Compone el anterior uno de los dos proyectos que esperan su tramitación en las Cortes Generales. El otro es la llamada Tasa Google. El borrador fue aprobado por el Consejo de Ministros el pasado 20 de febrero. Los primeros párrafos de la Exposición de Motivos sorprenden por su mezcla de ingenuidad y de precipitación. Reconoce que desde el 2013 la Unión Europea trabaja en una Directiva sobre la materia, y que no se ha llegado a un acuerdo. La Tasa Tobin decayó al no ser adoptada por una generalidad de naciones: los inversores saben sortear las dificultades, y si un mercado está grabado, se van a otro; u operan desde otro. Solo Francia, Italia y Belgica tienen regulaciones parecidas a la futura española. Y este es el primer riesgo de legislar sobre la materia: penalizar el mercado nacional. Claro está que la potencia de la bolsa de valores de los dos primeros países citados no es la nuestra. Ni tampoco la estructura de los inversores. En España, un 50% de las acciones de empresas españolas cotizadas son propiedad de no residentes y el 84% de las transacciones son efectuadas por estos. El tipo impositivo no es muy significativo, el 0,2% del importe de adquisición sin gastos asociados, pero puede ser disuasorio para una traslación de inversiones de un mercado a otro; y más en estas circunstancias, con un IBEX que ha perdido un 30% de su valor de capitalización desde que se inició el año.

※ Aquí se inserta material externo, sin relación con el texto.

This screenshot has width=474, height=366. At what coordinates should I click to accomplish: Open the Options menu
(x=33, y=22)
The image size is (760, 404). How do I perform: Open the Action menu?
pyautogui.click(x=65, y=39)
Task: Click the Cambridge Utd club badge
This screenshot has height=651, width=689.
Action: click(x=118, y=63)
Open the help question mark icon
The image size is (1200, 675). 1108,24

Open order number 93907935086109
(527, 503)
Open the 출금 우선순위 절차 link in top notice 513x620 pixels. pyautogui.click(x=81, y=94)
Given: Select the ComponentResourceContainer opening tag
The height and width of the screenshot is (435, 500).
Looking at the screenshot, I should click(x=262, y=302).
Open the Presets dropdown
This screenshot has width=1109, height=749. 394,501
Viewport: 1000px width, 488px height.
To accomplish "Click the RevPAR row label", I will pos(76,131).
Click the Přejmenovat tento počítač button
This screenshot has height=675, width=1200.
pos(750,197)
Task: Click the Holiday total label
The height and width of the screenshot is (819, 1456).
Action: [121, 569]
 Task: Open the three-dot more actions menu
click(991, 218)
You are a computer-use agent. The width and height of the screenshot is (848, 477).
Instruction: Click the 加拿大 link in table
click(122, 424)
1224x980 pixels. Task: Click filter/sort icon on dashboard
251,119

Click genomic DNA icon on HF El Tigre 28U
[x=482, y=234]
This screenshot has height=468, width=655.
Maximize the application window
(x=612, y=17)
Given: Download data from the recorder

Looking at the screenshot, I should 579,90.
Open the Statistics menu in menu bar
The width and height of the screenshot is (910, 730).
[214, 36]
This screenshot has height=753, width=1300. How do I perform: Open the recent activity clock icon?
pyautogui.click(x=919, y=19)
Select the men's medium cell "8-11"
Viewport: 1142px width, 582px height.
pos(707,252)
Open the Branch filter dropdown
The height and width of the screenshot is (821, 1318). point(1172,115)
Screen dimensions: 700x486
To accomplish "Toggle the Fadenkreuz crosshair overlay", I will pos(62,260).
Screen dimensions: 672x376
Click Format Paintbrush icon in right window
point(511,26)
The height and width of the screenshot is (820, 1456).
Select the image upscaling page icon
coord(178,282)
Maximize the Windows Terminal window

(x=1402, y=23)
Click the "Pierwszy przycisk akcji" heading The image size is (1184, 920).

El proyecto distingue el sujeto pasivo del contribuyente; será el intermediario financiero –bróker- que realiza la operación quien asuma todas las obligaciones fiscales menos las del pago, que corresponderá al contribuyente, la persona por cuya cuenta se hace la compra. Así el control es superior.
Teniendo en cuenta el volumen de transacciones de la bolsa española, se estima que el poder recaudatorio de la nueva figura rondará los 850 millones de euros. Compárenlo con los entre 3.000 y 5.000 millones que costará el ingreso mínimo vital. Y relaciónenlo con los perjuicios que puede ocasionar a la capitalización de nuestras empresas. En tiempo de tribulaciones es mejor no hacer experimentos.